The majority of respondents (87 percent) stated that they were still using fee-for-service as a payment model. However, while the payment model seems ubiquitous, utilization varies among different types of providers.

For example, smaller provider organizations are more likely to be engrossed in fee-for-service models, whereas larger healthcare systems and hospitals are more likely to be open to taking on higher risk and entering into value-based care agreements.

Smaller providers indicated that this trend is unlikely to shift dramatically in the near future. They reported that their organizations were not planning to transition out of fee-for-service models in the next three years.

However, larger health system and hospital participants expected to see a steep drop in fee-for-service reimbursement model utilization in the next three years.

Hospitals anticipate dropping from 87 percent reliance on fee-for-service reimbursement to 76 percent reliance. Those nine percentage points may not seem like a significant decline, but compared to physician practices it is significant. Physician practices projected that they would only decrease two percent from 90 percent reliance on fee-for-service to 88 percent reliance.

Sokol noted that value-based care partners must recognize providers’ nuanced needs. A population-based payment model that works efficiently in one provider environment may not be as applicable in another.

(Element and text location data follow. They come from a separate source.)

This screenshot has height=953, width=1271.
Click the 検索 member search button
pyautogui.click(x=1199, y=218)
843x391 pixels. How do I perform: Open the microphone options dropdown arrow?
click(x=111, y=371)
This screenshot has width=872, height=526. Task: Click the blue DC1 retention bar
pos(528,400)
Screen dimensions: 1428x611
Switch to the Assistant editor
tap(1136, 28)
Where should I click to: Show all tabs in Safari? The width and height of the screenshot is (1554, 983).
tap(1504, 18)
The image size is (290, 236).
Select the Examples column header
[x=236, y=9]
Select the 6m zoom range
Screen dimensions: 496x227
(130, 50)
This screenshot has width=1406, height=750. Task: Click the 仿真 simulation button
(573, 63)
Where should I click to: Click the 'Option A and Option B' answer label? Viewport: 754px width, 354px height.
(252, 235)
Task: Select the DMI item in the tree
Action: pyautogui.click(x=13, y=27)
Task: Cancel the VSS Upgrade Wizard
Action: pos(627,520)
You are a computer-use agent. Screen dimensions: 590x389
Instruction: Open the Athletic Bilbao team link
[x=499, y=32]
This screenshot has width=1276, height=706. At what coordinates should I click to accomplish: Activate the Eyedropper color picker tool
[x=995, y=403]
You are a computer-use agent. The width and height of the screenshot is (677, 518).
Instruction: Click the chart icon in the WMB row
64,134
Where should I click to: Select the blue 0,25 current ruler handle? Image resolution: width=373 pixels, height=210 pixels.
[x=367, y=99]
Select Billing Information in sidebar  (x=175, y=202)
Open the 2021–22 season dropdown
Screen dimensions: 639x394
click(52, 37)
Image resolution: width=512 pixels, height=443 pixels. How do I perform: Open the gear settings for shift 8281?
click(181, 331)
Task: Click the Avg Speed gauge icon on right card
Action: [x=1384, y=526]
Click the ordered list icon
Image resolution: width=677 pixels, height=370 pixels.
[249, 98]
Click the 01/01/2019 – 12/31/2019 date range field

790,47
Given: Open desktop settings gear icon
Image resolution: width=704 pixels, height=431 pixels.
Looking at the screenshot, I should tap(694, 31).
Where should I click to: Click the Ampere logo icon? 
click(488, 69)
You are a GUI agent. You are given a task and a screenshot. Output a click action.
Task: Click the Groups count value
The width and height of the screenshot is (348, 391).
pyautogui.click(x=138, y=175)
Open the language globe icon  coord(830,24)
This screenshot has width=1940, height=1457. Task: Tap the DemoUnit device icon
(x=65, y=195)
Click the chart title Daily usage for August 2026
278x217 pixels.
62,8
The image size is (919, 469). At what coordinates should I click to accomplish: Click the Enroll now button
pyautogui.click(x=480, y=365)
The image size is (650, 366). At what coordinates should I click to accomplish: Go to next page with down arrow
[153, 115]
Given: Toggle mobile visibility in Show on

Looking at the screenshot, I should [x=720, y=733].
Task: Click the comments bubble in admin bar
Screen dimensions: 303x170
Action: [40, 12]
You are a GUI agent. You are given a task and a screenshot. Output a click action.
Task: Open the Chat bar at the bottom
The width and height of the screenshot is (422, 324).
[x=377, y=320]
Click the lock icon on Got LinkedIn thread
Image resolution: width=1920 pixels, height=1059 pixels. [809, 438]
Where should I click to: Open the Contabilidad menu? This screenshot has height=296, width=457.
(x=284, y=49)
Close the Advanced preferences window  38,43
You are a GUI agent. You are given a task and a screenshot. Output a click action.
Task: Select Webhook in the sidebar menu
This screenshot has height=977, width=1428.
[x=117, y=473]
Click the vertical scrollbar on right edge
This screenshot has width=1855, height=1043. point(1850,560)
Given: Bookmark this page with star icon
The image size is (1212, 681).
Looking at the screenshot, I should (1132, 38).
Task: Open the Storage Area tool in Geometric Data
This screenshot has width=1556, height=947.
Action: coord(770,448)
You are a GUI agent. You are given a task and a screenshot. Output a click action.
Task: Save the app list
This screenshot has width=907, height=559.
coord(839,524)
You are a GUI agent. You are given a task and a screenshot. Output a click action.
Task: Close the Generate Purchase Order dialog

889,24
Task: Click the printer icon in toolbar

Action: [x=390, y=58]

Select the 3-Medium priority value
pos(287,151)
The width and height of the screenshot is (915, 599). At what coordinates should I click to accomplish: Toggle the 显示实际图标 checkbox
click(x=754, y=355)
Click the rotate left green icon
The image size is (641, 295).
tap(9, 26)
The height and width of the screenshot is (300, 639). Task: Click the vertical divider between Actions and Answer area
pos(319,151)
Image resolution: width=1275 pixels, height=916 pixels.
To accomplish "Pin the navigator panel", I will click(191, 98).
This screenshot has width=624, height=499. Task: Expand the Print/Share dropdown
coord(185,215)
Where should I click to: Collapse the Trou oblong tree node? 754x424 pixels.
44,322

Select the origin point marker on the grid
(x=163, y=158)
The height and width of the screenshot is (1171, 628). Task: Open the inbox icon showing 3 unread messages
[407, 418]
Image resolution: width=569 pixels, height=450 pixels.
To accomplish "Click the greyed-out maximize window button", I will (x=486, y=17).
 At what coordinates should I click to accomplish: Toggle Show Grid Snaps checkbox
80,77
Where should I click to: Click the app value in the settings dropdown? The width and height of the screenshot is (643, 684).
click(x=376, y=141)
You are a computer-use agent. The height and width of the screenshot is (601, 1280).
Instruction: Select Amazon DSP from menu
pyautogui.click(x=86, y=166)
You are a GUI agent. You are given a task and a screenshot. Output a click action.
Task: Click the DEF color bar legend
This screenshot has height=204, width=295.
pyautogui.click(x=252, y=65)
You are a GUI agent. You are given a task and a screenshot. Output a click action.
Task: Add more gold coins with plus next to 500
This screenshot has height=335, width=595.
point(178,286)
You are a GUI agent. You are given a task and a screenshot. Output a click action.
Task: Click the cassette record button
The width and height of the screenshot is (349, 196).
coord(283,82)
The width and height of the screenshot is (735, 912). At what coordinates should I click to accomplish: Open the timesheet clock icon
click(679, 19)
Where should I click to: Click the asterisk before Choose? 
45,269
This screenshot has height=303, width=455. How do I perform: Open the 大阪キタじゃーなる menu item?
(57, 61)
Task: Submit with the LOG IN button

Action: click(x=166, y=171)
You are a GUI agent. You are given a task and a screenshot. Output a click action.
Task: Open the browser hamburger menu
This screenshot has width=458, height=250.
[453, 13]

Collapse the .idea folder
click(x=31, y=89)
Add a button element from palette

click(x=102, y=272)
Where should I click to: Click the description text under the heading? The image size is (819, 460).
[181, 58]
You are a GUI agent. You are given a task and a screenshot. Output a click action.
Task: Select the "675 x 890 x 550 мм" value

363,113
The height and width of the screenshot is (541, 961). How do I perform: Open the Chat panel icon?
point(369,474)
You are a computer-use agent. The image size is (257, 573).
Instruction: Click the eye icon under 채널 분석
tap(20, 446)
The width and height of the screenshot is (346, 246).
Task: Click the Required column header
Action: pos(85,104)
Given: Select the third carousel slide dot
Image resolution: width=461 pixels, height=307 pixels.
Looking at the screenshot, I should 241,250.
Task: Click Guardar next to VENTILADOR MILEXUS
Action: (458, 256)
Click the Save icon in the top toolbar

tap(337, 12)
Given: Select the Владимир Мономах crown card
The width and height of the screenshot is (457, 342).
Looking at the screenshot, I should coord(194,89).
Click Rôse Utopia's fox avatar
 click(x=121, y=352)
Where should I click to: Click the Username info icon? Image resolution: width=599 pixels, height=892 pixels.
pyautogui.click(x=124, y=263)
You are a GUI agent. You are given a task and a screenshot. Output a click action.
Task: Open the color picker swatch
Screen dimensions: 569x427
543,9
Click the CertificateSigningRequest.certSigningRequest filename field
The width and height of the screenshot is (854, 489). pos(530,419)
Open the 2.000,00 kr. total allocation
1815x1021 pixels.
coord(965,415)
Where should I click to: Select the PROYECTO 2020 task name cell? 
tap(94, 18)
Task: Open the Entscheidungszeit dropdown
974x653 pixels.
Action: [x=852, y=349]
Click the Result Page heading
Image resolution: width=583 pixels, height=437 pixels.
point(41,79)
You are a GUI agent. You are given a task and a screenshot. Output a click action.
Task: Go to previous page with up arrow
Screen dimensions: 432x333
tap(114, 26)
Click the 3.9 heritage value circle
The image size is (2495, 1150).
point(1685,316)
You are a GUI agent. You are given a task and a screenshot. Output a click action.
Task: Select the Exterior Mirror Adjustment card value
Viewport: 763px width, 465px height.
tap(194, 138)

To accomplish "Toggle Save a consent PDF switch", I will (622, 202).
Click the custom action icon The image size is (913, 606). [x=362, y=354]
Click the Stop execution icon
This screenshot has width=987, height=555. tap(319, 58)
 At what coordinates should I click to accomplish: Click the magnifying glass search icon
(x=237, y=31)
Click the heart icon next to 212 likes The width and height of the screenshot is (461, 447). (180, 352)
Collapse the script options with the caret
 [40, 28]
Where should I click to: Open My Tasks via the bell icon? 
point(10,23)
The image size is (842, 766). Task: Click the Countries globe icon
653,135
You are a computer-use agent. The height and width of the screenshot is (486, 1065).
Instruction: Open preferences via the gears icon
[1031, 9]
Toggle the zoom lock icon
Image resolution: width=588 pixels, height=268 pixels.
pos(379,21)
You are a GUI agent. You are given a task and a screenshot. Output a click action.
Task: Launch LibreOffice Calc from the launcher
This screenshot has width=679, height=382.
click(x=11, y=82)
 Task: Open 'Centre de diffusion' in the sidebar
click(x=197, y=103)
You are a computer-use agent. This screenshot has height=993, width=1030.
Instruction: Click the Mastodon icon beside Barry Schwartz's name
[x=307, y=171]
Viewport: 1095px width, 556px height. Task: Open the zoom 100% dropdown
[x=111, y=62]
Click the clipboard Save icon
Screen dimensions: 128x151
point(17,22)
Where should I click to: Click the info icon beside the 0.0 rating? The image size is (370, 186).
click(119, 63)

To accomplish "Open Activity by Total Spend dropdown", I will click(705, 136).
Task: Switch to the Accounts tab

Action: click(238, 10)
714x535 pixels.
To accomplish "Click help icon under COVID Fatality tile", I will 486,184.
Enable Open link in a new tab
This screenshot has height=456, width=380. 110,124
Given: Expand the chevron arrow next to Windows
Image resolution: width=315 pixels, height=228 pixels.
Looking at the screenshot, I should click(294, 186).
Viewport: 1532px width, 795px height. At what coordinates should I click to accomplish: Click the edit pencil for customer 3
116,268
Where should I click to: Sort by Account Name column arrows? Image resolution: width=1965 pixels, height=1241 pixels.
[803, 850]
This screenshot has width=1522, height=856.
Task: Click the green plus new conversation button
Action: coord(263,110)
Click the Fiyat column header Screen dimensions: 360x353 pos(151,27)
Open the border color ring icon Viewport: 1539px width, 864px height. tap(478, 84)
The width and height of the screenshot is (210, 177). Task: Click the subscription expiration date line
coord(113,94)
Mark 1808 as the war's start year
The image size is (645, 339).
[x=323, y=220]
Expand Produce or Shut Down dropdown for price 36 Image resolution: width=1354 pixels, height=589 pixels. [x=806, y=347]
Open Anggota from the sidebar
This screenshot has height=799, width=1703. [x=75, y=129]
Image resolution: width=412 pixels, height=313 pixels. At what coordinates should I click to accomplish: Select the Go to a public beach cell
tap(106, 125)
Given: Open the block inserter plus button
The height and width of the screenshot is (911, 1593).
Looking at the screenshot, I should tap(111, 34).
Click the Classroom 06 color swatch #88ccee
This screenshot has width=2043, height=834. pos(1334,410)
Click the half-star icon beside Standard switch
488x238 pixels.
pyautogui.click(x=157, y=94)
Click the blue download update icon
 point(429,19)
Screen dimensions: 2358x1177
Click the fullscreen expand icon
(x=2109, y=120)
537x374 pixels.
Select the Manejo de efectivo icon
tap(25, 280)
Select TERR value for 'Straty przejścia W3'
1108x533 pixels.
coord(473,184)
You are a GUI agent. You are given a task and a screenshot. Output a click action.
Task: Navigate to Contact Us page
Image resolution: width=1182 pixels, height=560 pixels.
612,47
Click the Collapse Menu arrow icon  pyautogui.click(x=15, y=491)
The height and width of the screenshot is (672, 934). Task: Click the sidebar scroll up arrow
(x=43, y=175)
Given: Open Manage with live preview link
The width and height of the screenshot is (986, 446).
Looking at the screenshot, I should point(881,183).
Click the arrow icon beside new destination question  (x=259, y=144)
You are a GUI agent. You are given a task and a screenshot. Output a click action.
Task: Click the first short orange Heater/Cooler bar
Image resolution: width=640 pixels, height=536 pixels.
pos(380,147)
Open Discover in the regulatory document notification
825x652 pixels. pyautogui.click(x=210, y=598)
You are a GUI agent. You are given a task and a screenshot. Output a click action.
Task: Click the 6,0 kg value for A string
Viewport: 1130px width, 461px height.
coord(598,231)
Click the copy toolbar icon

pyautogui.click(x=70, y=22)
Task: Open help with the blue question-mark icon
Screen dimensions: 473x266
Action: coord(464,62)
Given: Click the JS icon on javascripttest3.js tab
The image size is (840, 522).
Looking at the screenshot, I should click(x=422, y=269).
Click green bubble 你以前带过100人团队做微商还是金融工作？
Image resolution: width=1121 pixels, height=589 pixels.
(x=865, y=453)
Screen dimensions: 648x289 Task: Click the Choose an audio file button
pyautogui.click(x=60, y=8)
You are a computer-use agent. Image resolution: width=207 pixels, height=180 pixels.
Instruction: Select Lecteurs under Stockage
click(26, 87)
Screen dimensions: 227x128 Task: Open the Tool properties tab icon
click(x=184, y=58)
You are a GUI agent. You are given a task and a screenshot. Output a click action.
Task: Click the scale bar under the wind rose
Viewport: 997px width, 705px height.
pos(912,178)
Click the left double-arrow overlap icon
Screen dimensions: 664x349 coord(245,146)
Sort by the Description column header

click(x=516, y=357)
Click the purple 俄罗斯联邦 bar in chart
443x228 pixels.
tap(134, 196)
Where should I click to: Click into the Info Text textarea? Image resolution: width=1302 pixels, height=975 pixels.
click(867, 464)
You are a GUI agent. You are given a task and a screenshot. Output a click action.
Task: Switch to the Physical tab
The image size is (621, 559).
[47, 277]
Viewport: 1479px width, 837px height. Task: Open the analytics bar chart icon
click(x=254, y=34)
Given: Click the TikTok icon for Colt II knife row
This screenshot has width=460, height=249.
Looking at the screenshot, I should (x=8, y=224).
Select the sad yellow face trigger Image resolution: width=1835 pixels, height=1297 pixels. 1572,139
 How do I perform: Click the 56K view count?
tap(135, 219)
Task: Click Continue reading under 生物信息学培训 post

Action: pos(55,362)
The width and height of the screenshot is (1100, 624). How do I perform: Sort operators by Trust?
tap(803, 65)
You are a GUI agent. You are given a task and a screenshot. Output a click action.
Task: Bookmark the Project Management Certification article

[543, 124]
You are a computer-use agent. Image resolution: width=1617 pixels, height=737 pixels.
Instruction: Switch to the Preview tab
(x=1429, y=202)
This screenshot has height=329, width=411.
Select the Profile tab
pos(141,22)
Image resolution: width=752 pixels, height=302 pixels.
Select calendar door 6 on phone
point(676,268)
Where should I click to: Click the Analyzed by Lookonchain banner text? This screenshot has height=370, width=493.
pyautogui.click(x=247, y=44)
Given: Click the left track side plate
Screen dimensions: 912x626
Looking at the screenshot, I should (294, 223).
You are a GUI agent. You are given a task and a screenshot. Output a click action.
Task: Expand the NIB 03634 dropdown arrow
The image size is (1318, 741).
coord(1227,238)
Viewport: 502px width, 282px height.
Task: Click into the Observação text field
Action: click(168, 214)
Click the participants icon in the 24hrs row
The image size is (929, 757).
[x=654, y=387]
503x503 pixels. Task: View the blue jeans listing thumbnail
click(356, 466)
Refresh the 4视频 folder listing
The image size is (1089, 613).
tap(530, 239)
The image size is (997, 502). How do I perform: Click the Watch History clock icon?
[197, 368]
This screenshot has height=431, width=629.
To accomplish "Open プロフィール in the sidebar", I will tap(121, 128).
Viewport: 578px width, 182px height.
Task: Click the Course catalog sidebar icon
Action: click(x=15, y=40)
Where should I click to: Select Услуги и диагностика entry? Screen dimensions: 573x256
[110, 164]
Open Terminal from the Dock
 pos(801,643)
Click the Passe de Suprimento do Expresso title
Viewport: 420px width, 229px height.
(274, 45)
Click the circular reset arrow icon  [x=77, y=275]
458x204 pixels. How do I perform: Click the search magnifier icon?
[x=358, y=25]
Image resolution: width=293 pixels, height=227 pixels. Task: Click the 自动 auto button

“Value-based care is not a one size fits all model,” Sokol emphasized. 

“It is sort of this gradual transition towards more value as opposed to the volume-based care that I think is really important. We need to help some of these organizations that do not even know where to start and carry them along in that transition and figure out what sort of nuanced model will work best for them. Otherwise, we are going to hit a really large divide between those who have the capabilities to adopt value-based care and those who are sort of trapped in a fee for service world.”

Lack of communication and general mistrust between providers and payers adds another layer of complexity to transitioning providers into alternative payment models.

The results of the survey are clear: fee-for-service reimbursement will be a fixture of healthcare in the foreseeable future. But payers and providers have the opportunity to transition providers into value-based care models if they recognize the unique designs and demands of different practices and health systems.